The new MacPro model will be assembled in Austin following an exclusion to recently imposed higher tariffs on certain Chinese-made components.
Alongside Tim Cook, Apple’s CEO, Treasury Secretary Steven Mnuchin, and Ivanka Trump, the President engaged in what can be interpreted as part-victory lap for domestic manufacturing — up significantly during his first term — and part-promotional visit as the U.S. continues trade negotiations with China ahead of an anticipated landmark deal.
The President was in and out of Austin in a single afternoon via Air Force One, greeted by around 200 supporters. The scene outside the plant featured nearly 300 supporters of the President lined up along a nearby street, who outnumbered liberal demonstrators at least three-to-one.
According to Bloomberg News, Trump has been cozying up to tech sector leaders in recent months, including an off-the-radar White House dinner with Facebook founder Mark Zuckerberg and twice with Cook at a Trump golf club property in New Jersey. Cook previously attended a state dinner hosted by Trump in 2018 for French President Emmanuel Macron.
A month after Trump’s second golf club meeting with Cook, the administration agreed to Apple’s request for tariff waivers on 10 of 15 Chinese-made components — a shift from a stance announced by Trump in July that the company’s requests would be denied and that it should make all parts in the U.S., according to Bloomberg. However, the administration denied Apple’s requests for relief on certain other products that are more easily produced in the U.S.
From the hip: While the President’s visits to Austin have been in the past attended by the city’s liberal leadership, this visit was more policy-oriented in nature. As such, Trump was greeted at the Austin by Lt. Gov. Dan Patrick and Atty. Gen. Ken Paxton, both Republican stalwarts and supporters of the President. No city or county officials could be identified. The tour of the plant was open to the media and a handful of VIPs only, and Trump was flanked by Republican Congressional members including John Carter and Bill Flores.
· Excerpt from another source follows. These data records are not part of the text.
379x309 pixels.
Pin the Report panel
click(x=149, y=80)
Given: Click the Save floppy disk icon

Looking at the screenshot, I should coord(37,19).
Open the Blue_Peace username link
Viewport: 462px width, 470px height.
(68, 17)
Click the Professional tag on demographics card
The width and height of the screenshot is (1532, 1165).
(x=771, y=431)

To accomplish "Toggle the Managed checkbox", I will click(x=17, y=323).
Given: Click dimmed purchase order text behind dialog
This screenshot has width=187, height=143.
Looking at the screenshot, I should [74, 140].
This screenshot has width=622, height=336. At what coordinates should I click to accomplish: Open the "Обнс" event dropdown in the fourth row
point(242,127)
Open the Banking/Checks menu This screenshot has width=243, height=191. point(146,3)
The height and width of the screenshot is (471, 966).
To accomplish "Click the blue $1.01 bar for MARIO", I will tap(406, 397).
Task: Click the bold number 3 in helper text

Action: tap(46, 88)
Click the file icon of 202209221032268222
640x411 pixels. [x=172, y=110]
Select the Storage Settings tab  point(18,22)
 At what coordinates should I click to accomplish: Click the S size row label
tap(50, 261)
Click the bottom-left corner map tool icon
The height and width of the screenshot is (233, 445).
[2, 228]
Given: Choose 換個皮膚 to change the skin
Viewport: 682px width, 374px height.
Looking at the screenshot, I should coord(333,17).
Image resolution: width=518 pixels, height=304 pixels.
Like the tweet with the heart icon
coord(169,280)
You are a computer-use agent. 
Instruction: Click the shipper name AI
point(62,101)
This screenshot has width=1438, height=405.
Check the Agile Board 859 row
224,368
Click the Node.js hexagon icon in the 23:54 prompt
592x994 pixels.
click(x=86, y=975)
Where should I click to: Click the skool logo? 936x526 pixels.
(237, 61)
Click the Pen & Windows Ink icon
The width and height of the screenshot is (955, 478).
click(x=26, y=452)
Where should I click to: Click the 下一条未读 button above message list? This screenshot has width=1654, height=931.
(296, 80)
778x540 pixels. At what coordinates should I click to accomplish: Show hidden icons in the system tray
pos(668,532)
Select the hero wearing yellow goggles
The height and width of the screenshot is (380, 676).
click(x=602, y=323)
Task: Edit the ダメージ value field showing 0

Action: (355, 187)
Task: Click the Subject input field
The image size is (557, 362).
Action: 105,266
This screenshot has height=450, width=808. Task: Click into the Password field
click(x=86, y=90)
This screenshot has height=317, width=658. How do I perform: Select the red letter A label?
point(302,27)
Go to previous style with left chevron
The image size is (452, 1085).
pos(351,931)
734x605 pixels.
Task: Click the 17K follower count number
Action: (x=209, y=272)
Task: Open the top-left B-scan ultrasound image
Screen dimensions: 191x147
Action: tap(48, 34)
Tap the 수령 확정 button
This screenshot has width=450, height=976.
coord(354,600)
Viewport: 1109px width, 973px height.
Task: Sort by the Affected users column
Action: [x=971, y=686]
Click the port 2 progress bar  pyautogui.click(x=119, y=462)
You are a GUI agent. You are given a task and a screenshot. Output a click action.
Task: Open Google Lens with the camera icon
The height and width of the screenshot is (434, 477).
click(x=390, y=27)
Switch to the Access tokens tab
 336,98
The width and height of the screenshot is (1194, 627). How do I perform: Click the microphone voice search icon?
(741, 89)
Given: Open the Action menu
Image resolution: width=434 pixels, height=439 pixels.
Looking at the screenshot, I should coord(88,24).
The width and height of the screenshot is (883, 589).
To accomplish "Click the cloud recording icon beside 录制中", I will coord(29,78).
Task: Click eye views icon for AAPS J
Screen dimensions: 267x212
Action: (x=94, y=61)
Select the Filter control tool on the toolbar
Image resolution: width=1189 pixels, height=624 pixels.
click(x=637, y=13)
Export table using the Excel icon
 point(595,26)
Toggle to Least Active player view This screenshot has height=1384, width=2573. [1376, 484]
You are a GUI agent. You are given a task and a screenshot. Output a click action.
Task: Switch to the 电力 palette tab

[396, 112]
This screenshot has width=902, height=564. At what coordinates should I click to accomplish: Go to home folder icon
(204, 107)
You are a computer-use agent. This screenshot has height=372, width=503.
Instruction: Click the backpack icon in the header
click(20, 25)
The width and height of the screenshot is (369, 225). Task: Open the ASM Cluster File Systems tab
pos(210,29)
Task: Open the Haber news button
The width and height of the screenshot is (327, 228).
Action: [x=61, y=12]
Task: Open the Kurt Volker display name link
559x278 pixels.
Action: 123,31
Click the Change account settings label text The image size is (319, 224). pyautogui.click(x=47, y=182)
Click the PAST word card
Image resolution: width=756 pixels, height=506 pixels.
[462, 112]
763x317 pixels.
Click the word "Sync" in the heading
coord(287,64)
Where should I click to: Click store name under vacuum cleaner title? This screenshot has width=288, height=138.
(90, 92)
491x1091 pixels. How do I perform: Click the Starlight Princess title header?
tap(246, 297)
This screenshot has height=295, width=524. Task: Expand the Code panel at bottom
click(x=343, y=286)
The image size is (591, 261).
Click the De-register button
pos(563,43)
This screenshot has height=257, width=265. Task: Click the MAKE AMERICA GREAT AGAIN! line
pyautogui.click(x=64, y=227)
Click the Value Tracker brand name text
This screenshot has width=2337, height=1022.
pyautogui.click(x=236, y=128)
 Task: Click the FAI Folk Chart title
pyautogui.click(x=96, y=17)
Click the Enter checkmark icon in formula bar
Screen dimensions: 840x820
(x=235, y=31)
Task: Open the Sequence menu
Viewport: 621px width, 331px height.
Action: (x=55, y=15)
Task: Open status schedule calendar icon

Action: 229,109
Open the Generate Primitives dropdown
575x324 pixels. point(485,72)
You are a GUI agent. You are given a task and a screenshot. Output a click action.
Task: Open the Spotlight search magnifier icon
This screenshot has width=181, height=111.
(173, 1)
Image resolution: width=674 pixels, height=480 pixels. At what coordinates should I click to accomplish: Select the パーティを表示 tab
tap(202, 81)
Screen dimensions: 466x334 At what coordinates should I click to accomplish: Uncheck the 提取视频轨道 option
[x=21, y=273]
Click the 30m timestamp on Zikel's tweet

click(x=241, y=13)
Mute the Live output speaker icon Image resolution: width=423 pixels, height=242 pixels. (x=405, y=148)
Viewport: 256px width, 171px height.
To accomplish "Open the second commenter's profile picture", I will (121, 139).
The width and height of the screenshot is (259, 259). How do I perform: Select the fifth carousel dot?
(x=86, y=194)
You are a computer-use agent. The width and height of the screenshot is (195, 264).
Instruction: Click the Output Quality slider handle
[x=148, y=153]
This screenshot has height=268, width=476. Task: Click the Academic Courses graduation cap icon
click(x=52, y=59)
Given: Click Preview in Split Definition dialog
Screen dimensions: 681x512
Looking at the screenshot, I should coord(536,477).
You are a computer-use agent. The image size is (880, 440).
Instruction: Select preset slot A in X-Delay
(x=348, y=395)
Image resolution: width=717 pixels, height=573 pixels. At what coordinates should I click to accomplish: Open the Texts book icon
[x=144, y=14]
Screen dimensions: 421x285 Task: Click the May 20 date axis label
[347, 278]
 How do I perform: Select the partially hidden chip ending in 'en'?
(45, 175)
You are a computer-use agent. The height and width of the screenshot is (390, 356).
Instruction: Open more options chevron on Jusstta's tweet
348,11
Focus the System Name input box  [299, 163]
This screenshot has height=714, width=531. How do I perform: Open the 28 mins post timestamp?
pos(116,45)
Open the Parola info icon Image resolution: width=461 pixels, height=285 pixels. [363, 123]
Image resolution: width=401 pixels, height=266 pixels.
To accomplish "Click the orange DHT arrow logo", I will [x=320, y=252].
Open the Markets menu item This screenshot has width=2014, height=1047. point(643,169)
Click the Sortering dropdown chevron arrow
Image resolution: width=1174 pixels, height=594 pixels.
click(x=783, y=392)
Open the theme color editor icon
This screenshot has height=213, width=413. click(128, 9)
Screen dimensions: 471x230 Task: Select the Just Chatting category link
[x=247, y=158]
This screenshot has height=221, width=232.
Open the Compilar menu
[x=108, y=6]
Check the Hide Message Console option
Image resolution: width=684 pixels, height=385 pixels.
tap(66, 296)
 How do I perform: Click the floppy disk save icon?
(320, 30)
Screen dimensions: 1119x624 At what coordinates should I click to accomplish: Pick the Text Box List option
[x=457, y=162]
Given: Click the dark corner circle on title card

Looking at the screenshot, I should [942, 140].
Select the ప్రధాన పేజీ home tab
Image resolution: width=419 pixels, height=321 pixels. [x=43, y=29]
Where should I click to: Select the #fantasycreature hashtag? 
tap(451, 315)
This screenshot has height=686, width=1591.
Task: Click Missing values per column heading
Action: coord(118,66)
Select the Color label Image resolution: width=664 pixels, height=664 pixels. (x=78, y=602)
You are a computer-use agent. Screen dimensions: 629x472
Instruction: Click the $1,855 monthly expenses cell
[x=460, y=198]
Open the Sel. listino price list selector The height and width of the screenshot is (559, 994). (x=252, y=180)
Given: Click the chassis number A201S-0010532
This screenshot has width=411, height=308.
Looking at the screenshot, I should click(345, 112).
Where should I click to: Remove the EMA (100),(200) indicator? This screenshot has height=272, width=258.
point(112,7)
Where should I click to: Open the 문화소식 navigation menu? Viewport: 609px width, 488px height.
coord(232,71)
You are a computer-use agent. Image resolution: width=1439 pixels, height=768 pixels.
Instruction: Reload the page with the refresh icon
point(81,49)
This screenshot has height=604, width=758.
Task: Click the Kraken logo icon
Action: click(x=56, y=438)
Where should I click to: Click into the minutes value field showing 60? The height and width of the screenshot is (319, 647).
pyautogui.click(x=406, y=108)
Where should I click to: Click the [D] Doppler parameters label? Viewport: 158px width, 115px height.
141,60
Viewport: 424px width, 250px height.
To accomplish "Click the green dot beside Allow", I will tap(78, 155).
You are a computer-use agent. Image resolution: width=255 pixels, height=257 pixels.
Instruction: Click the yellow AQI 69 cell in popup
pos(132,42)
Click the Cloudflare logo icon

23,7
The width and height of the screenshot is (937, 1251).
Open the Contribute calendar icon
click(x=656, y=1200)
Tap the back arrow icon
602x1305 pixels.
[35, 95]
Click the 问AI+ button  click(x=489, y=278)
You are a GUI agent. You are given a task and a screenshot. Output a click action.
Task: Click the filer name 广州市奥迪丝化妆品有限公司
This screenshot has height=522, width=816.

As a primarily political event, the optics could not have been better outside the plant for Republicans in typically liberal Austin — where conservatives fare about as well at the ballot box as Democrats do across the rest of the Lone Star State (the 40% range). Even with the impeachment hearings going on that morning and a Democratic Debate taking place that evening, Trump supporters overwhelmed the anti-Trump protesters. Organizers of the pro-Trump rally say the demonstration of support was organized in less than 24 hours. Whether that has any bearing on 2020 prospects has yet to be seen, but it can’t hurt Republicans.